# Nht st4



## gilbypoleadamson (Feb 8, 2007)

Hey guys, I recently picked up a pair of NHT ST4 tower speakers for 100 dollars from a guy who wanted to get rid of them because they reminded him of his ex wife. After a little research I've found alot of people get much better sound out of them through bi amping. At the moment all I have to power them is a Harmon Kardon receiver that does the job ok but with speakers like these, my last ones were alot cheaper, I feel like I need an amp/receiver upgrade. Any thoughts?


----------



## cavchameleon (Jan 7, 2008)

First off, that is a KILLER deal on those speakers!!!

Now, are us using a sub or running the speakers full range? Also, what model of HK AVR do you have? If you are using a sub, don't worry at all, just make sure the levels are balanced with the ST4's. If running full range, you don't need to bi-amp (really won't provide much since you cannot by-pass the internal crossovers so it would be passive bi-amping which is not really benificial). But, your AVR does need to be up to the task power wise if you're playing loud/reference levels in your room with them full range. We can help you more if you give the following:

Your model of AVR
If you're using a sub
The size of the room


----------



## cavchameleon (Jan 7, 2008)

BTW, the ST4's were MSRP at $1000.


----------



## gilbypoleadamson (Feb 8, 2007)

The receiver is actually a Yamaha not a Harmon Kardon and it is the R-XV596, I also have a small sealed sub that I made with a CSS Trio 12 and a BASH 300 amp. Room size is pretty small, 18x10 or so, maybe smaller.

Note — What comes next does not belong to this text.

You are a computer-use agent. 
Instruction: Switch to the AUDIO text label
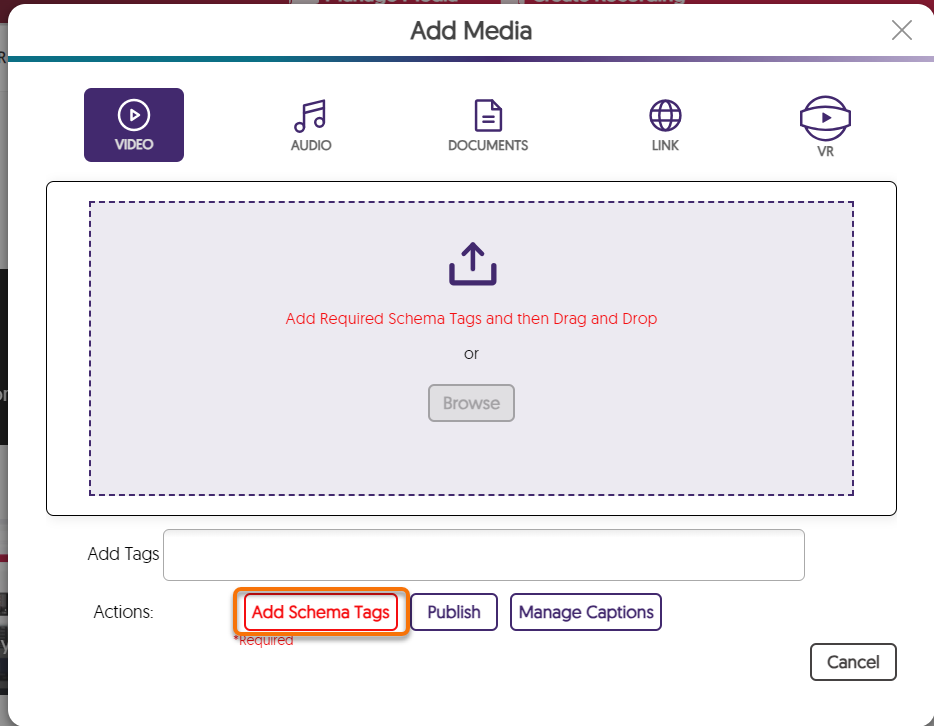point(311,145)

And yea it was an awesome deal, I was hanging out at the guys house, he is a friend of my sister, and I mentioned that they looked like some nice speakers. I had never heard of NHT before but the fact that they were piano black made it seem like they were probably pretty nice. He said he didnt want them anymore because they reminded him of his ex wife so I jokingly offered him 100 bucks which he accepted. I was then stuck lugging them through the subways of NYC from Bushwick in Brooklyn to the financial district but it was totally worth it.


----------



## cavchameleon (Jan 7, 2008)

Hello again. Looks like you paid for the speakers in the work it took to get it home also. 

The AVR you have is an entry level one from quite awhile ago, but will suite fine if you are happy with the sound and you don't push it to the point where it is clipping. NHT's are great (I have a lot of them and hand the ST4's back in the day). But, they are not the most efficient, so require more power. Again, if it sounds great and you are not pushing it too hard, that AVR will be fine to keep. 

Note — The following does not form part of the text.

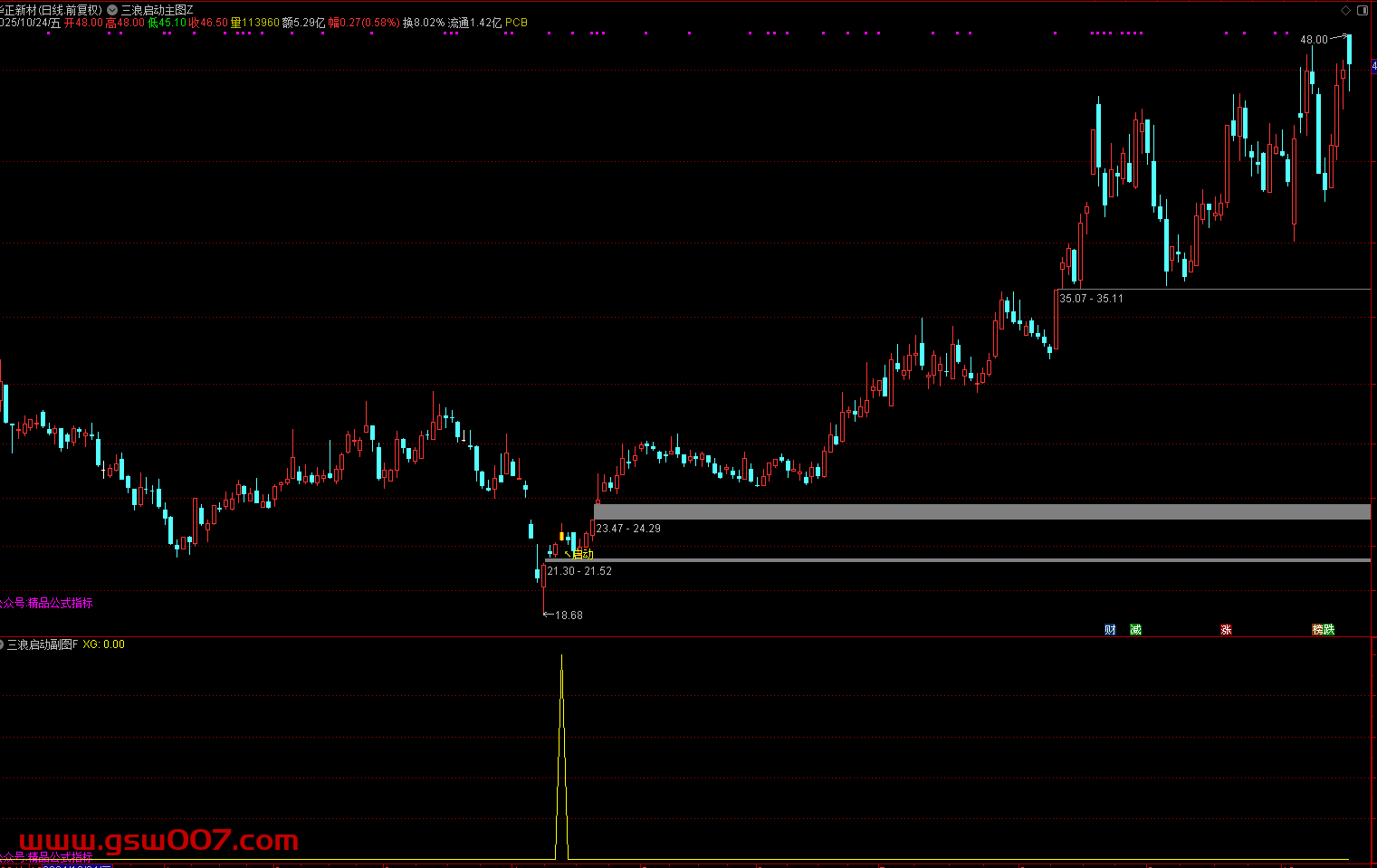Screen dimensions: 1377x868
Task: Click the brown 榜 event marker
Action: coord(1318,630)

As for the sub, that is also an entry level type, but is also fine if it works well. Keep the XO at 80Hz in your AVR and your AVR should not strain with the NHT's being pretty loud. Also double check that the jumper bars are installed in back of the ST4s since they need to be there for the sub portion to work. 

In the future, when you budget allows (and you can find really good used deals) you may want to upgrade the AVR and sub. For now, just enjoy - it's a great system.


----------



## gilbypoleadamson (Feb 8, 2007)

In a NYC apartment I definitely don't need a bigger or better sub but I could definitely stand to upgrade my receiver. Would you recommend anything in particular that's not super expensive?

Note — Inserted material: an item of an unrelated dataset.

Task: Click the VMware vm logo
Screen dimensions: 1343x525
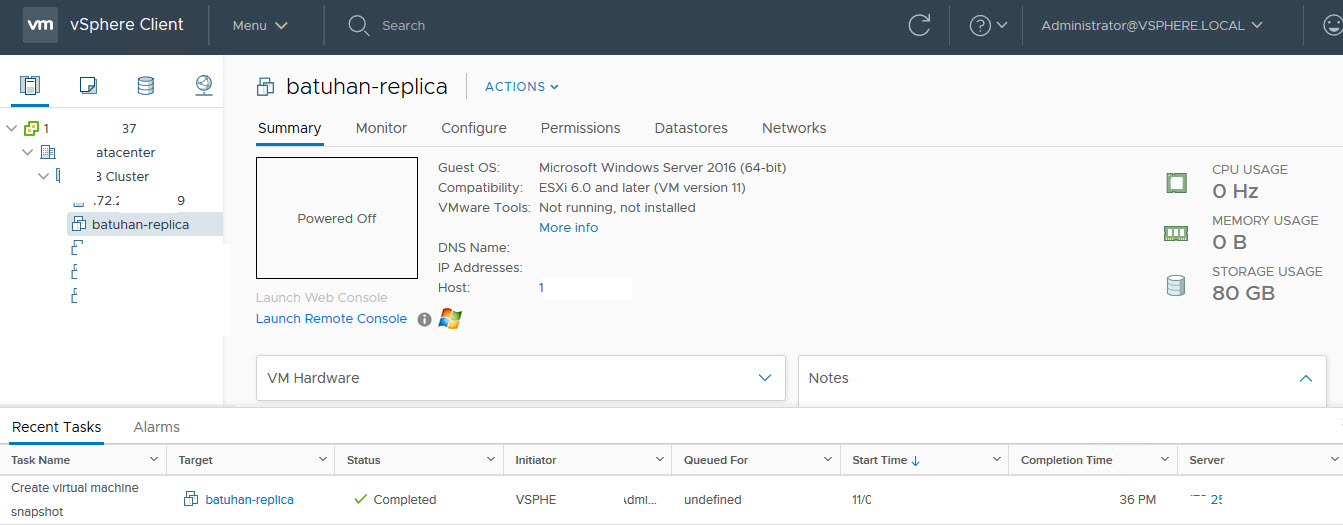Action: [x=40, y=25]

Also, it did not come with those little feet I see in all the pictures of it. Any idea where I might be able to find some more and if it is worth it to seek them out?


----------



## cavchameleon (Jan 7, 2008)

If you sub fits your needs in your apartment, then don't upgrade. As far as the AVR, I always look for Audyssey correction (my preference in room correction). So that would be Denon, Onkyo, or NAD. You can stick with Yamaha if you prefer YPAO. Audyssey is the only one (besides ARC) that corrects in the bass where it's really needed. If you are ok with refurbs, check out accessories4less.com. Not sure what your budget is. 

As for the outrigger feet (stabilizers) for the speakers, you may just have to check Ebay. You might want to ask the person you purchased the speakers from if he still has them (they may still be in a small box that they usually come in). They help stabilize the speakers so they don't rock from side to side (make the base wider). Also, if the speakers are on carpet, they help couple the speakers to the floor with their spikes, which you can adjust to make sure the speakers are perfectly level. Are they absolute necessary, not really if your speakers are stable. You can just put some rubber feet under them.

If you really want them, check with NHT:

http://www.nhthifi.com/Parts

I'm not sure how much they would charge, but no harm in asking. You'll need 2 pairs (1 pair for each speaker) and mention you need the stabilizer bar and the spikes (unless the spikes are already attached to the bottom of you speakers).


----------



## gilbypoleadamson (Feb 8, 2007)

Any experience with Denon? This looks like a pretty awesome upgrade from my current system. I just dont know if it would be great for a stereo set up as opposed to surround. Eventually I'd like to upgrade to 5.1 or 7.1 but thats probably a couple years from now.


----------



## cavchameleon (Jan 7, 2008)

The newer AVR's are great in stereo and in surround, especially with room correction. Yes, I have a lot of experience with Denon (and Onkyo/NAD) as I set up all my family and friends systems. In our house we have 4 Denon AVR's in different ranges. My brothers each have a couple different Denons. If you give me a price range, I can recommend which one to get. NAD is a bit more pricy. Denon gives good bang for the buck.


----------



## gilbypoleadamson (Feb 8, 2007)

I was looking to spend around 300 and from looking around accessories4less that seemed to get a pretty good one. The two choices I was looking at were both an Onkyo and Denon, forget the Onkyo model but the Denon was 1713 I believe.


----------



## cavchameleon (Jan 7, 2008)

The 1713 is a great AVR for the price. Just make sure you test out everything since it's a refurb (I've had very good luck with accessories4less). If you want a new one, they are on sale at onecall.com:

http://www.onecall.com/home-theater...channel-3d-home-theater-receiver-with-airplay

It will cost a bit more though. 

Once you set up Audyssey, you can bump up the bass if you prefer a hotter bass level, but do it in the AVR, not on the sub. Once you purchase it and need help with setup, just let me know.


----------



## gilbypoleadamson (Feb 8, 2007)

Awesome, thanks so much for all the info. One more question before I actually buy something, are there any drawbacks to the 1913? I see it's only 90 watts a channel vs 120 and I was wondering if there was anything else I missed. Reason why is I have a Wii that I'd like to be able to plug in but the only one with composite in is the 1913.


----------



## cavchameleon (Jan 7, 2008)

You'll be fine with the 1713 from Denon.


----------